On Wed, Oct 05, 2016 at 02:25:22PM +0200, Fredrik Markström wrote:
> On Tue, Oct 4, 2016 at 7:08 PM Mark Rutland <[email protected]> wrote:
> > On Tue, Oct 04, 2016 at 05:35:33PM +0200, Fredrik Markstrom wrote:
> The way I was trying to defend the breakage was by reasoning that that if it
> was an ABI we broke it both with a4780ad and with 6a1c531, and since we don't
> break ABI:s, it can't be one.
Prior to commit 6a1c531, other programs and/or cpuidle could have corrupted
TPIDRURW to arbitrary values at any point in time, so it couldn't have been
relied upon.
Arguably, someone could have (ab)used TPIDRURW between commits 6a1c531 and
a4780ad to detect context switches, but in practice they don't appear to have,
and we know of an established user relying on the current behaviour.
For better or worse, the current behaviour is ABI.
> > I was under the impression that other mechanisms were being considered
> > for fast userspace access to per-cpu data structures, e.g. restartable
> > sequences. What is the state of those? Why is this better?
> >
> > If getcpu() specifically is necessary, is there no other way to
> > implement it?
>
> If you are referring to the user space stuff can probably be implemented
> other ways, it's just convenient since the interface is there and it will
> speed up stuff like lttng without modifications (well, except glibc). It's
> also already implemented as a vDSO on other major architectures (like x86,
> x86_64, ppc32 and ppc64).
>
> If you are referring to the implementation of the vdso call, there are other
> possibilities, but I haven't found any that doesn't introduce overhead in
> context switching.
>
> But if TPIDRURW is definitely a no go, I can work on a patch that does this
> with a thread notifier and the vdso data page. Would that be a viable option?
As pointed out, that won't work for SMP, but perhaps we can come up with
something that does.
> > > +notrace int __vdso_getcpu(unsigned int *cpup, unsigned int *nodep,
> > > + struct getcpu_cache *tcache)
> > > +{
> > > + unsigned long node_and_cpu;
> > > +
> > > + asm("mrc p15, 0, %0, c13, c0, 2\n" : "=r"(node_and_cpu));
> > > +
> > > + if (nodep)
> > > + *nodep = cpu_to_node(node_and_cpu >> 16);
> > > + if (cpup)
> > > + *cpup = node_and_cpu & 0xffffUL;
> >
> > Given this is directly user-accessible, this format is a de-facto ABI,
> > even if it's not documented as such. Is this definitely the format you
> > want long-term?
>
> Yes, this (the interface) is indeed the important part and therefore I tried
> not to invent anything on my own. This is the interface used by ppc32,
> ppc64, x86, x86_64. It's also this is how the getcpu(2) system call is
> documented.
I was referring to the value in TPIDRURW specifically.

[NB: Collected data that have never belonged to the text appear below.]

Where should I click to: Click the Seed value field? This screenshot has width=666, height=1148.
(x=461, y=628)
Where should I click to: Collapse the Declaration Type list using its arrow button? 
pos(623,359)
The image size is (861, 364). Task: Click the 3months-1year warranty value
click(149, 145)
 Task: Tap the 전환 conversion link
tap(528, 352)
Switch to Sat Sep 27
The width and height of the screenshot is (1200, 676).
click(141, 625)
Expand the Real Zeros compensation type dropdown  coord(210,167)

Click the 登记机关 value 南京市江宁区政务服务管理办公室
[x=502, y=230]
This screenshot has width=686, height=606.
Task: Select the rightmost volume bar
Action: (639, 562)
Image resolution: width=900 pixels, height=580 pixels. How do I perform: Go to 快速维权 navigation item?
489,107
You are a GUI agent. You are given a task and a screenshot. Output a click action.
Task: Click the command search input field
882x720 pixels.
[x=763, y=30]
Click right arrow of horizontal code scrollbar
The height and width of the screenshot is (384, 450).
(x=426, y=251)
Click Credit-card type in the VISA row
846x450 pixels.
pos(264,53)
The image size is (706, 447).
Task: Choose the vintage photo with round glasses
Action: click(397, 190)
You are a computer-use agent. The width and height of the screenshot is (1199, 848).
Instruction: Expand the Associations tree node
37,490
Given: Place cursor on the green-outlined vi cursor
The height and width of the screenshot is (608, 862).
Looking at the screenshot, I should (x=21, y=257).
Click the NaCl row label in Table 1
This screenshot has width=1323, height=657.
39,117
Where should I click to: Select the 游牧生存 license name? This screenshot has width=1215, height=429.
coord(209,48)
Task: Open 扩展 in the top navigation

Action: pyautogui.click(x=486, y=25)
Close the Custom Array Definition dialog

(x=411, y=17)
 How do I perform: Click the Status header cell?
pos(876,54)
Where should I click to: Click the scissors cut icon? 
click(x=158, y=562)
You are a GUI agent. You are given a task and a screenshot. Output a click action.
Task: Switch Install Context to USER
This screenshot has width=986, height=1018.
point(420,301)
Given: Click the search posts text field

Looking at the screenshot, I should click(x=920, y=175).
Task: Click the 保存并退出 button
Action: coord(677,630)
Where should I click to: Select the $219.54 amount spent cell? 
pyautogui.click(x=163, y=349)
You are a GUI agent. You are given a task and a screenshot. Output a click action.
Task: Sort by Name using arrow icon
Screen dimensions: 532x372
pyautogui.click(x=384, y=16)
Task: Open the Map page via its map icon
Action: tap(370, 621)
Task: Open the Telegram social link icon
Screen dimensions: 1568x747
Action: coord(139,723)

If an application
started reading that directly (rather than going through the vDSO), we wouldn't
be able to change the register value in future.
That's all moot, given we can't repurpose TPIDRURW.
Thanks,
Mark.
On Wed, Oct 05, 2016 at 08:00:38PM +0000, Fredrik Markström wrote:
> On Wed, Oct 5, 2016 at 7:48 PM Robin Murphy <[email protected]> wrote:
> As far as I understand TPIDRURW isn't anything else then an architecture
> specific piece of tls since the last patch, possibly slightly faster then a
> "__thread u32 x;"
>
> The irony is that the two different ways it was handled earlier (not context
> switched or always set to zero on swap in) would have made it useful for this
> purpose.
The "not context switched" case was also arbitrarily corrupted, and could not
have been relied upon.
The zeroing case is similar to the restartable sequences design. So that's
probably worth looking into.
Thanks,
Mark.
On Wed, Oct 05, 2016 at 09:44:53PM +0100, Mark Rutland wrote:
> The zeroing case is similar to the restartable sequences design. So that's
> probably worth looking into.
You're sending mixed messages: in your previous message, you said:
Arguably, someone could have (ab)used TPIDRURW between commits 6a1c531
and a4780ad to detect context switches, but in practice they don't
appear to have, and we know of an established user relying on the
current behaviour.
For better or worse, the current behaviour is ABI.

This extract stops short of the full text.